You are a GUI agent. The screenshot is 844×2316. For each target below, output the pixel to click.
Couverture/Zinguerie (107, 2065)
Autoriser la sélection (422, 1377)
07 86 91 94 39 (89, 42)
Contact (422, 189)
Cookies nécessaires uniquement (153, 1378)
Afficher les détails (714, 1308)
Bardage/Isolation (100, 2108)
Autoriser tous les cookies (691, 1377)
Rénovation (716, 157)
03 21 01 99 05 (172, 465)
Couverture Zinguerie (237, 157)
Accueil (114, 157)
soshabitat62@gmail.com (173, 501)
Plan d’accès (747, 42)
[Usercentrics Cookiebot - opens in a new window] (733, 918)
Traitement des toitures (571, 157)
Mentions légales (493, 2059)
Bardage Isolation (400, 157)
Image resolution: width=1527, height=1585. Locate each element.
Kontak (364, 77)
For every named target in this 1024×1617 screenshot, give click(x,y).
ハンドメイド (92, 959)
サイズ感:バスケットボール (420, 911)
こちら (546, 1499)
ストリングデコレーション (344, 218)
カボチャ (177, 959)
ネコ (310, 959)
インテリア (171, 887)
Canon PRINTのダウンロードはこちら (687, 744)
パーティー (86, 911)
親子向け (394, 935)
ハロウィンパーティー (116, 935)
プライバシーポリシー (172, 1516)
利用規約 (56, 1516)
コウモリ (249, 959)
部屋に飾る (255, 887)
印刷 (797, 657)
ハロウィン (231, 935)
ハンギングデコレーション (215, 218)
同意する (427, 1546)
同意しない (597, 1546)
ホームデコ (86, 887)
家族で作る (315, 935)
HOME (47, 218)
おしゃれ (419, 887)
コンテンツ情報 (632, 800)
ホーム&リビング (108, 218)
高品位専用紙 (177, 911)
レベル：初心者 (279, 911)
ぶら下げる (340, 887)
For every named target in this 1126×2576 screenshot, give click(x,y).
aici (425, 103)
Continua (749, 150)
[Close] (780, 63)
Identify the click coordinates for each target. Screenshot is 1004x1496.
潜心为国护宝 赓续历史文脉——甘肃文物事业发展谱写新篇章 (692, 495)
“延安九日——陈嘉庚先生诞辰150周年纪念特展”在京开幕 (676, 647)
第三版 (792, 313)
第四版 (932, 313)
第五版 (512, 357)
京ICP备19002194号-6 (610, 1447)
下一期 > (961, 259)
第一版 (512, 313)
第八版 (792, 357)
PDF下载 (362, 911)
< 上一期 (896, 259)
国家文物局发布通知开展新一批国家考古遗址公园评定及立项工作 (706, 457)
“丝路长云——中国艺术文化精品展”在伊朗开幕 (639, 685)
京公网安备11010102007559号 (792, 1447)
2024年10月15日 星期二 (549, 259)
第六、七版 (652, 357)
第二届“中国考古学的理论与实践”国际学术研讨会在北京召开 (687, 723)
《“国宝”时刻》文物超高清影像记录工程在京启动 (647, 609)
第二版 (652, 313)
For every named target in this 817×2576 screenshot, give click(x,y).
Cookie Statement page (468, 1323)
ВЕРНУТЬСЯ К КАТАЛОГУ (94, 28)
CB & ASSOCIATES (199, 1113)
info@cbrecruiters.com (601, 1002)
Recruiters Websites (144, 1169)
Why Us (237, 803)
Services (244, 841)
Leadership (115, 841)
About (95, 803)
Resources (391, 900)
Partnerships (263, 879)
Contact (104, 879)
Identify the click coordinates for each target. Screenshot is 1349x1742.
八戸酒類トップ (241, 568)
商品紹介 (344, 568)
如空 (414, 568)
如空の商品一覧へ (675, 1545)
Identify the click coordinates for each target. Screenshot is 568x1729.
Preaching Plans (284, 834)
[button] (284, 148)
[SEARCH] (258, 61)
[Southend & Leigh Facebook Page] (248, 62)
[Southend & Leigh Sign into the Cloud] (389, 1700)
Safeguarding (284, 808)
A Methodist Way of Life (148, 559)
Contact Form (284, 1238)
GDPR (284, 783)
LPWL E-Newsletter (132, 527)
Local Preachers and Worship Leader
▬▬▬
Rewrite the listing above, replacing "click coordinates" with "tap coordinates" wherever it appears and leaving everything else unchanged.

You are a GUI agent. The screenshot is 844×2316. For each target below, output the pixel to click.
Couverture/Zinguerie (107, 2065)
Autoriser la sélection (422, 1377)
07 86 91 94 39 (89, 42)
Contact (422, 189)
Cookies nécessaires uniquement (153, 1378)
Afficher les détails (714, 1308)
Bardage/Isolation (100, 2108)
Autoriser tous les cookies (691, 1377)
Rénovation (716, 157)
03 21 01 99 05 (172, 465)
Couverture Zinguerie (237, 157)
Accueil (114, 157)
soshabitat62@gmail.com (173, 501)
Plan d’accès (747, 42)
[Usercentrics Cookiebot - opens in a new window] (733, 918)
Traitement des toitures (571, 157)
Mentions légales (493, 2059)
Bardage Isolation (400, 157)
Image resolution: width=1527, height=1585. Locate each element.
Kontak (364, 77)
For every named target in this 1024×1617 screenshot, give click(x,y).
ハンドメイド (92, 959)
サイズ感:バスケットボール (420, 911)
こちら (546, 1499)
ストリングデコレーション (344, 218)
カボチャ (177, 959)
ネコ (310, 959)
インテリア (171, 887)
Canon PRINTのダウンロードはこちら (687, 744)
パーティー (86, 911)
親子向け (394, 935)
ハロウィンパーティー (116, 935)
プライバシーポリシー (172, 1516)
利用規約 (56, 1516)
コウモリ (249, 959)
部屋に飾る (255, 887)
印刷 (797, 657)
ハロウィン (231, 935)
ハンギングデコレーション (215, 218)
同意する (427, 1546)
同意しない (597, 1546)
ホームデコ (86, 887)
家族で作る (315, 935)
HOME (47, 218)
おしゃれ (419, 887)
コンテンツ情報 (632, 800)
ホーム&リビング (108, 218)
高品位専用紙 (177, 911)
レベル：初心者 (279, 911)
ぶら下げる (340, 887)
For every named target in this 1126×2576 screenshot, give click(x,y).
aici (425, 103)
Continua (749, 150)
[Close] (780, 63)
Identify the tap coordinates for each target. Screenshot is 1004x1496.
潜心为国护宝 赓续历史文脉——甘肃文物事业发展谱写新篇章 (692, 495)
“延安九日——陈嘉庚先生诞辰150周年纪念特展”在京开幕 (676, 647)
第三版 (792, 313)
第四版 (932, 313)
第五版 (512, 357)
京ICP备19002194号-6 (610, 1447)
下一期 > (961, 259)
第一版 (512, 313)
第八版 (792, 357)
PDF下载 (362, 911)
< 上一期 (896, 259)
国家文物局发布通知开展新一批国家考古遗址公园评定及立项工作 (706, 457)
“丝路长云——中国艺术文化精品展”在伊朗开幕 (639, 685)
京公网安备11010102007559号 (792, 1447)
2024年10月15日 星期二 (549, 259)
第六、七版 (652, 357)
第二届“中国考古学的理论与实践”国际学术研讨会在北京召开 (687, 723)
《“国宝”时刻》文物超高清影像记录工程在京启动 (647, 609)
第二版 (652, 313)
For every named target in this 817×2576 screenshot, give click(x,y).
Cookie Statement page (468, 1323)
ВЕРНУТЬСЯ К КАТАЛОГУ (94, 28)
CB & ASSOCIATES (199, 1113)
info@cbrecruiters.com (601, 1002)
Recruiters Websites (144, 1169)
Why Us (237, 803)
Services (244, 841)
Leadership (115, 841)
About (95, 803)
Resources (391, 900)
Partnerships (263, 879)
Contact (104, 879)
Identify the tap coordinates for each target. Screenshot is 1349x1742.
八戸酒類トップ (241, 568)
商品紹介 (344, 568)
如空 (414, 568)
如空の商品一覧へ (675, 1545)
Identify the tap coordinates for each target. Screenshot is 568x1729.
Preaching Plans (284, 834)
[button] (284, 148)
[SEARCH] (258, 61)
[Southend & Leigh Facebook Page] (248, 62)
[Southend & Leigh Sign into the Cloud] (389, 1700)
Safeguarding (284, 808)
A Methodist Way of Life (148, 559)
Contact Form (284, 1238)
GDPR (284, 783)
LPWL E-Newsletter (132, 527)
Local Preachers and Worship Leader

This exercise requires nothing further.